RAW DATA: The Nation transcript: Patrick Gower interviews US author, film maker and journalist Jeremy Scahill
Patrick Gower: Jeremy Scahill your book and film ‘Dirty Wars’ raises questions about America’s war on terror and today I want to focus on the question of drone strikes because a New Zealander Daryl Jones was actually killed in Yemen late last year by a drone strike while he was working with al-Qaeda. Many New Zealanders won’t know much about the drone programme, you have looked into it, in fact you have called Obama the drone president, haven’t you?

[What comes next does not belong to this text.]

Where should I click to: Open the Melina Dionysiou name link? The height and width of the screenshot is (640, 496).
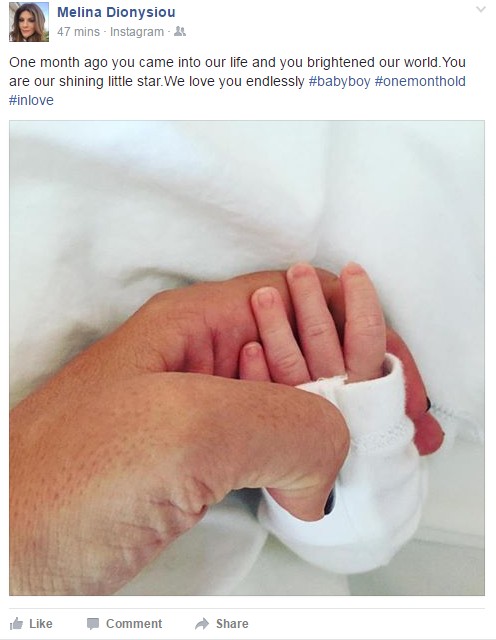coord(116,12)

Jeremy Scahill: Yes I mean he is sort of the drone overlord. Look we have a guy in power in the United States who won the Nobel Peace Prize, is a constitutional lawyer by training, and is presiding over what is effectively a global assassination campaign. And there is very little public outcry about this but for the revelations of Edward Snowden; implicating various governments including the New Zealand Government.
So tell us about the size of the drone programme. How many are killed? How many strikes there are?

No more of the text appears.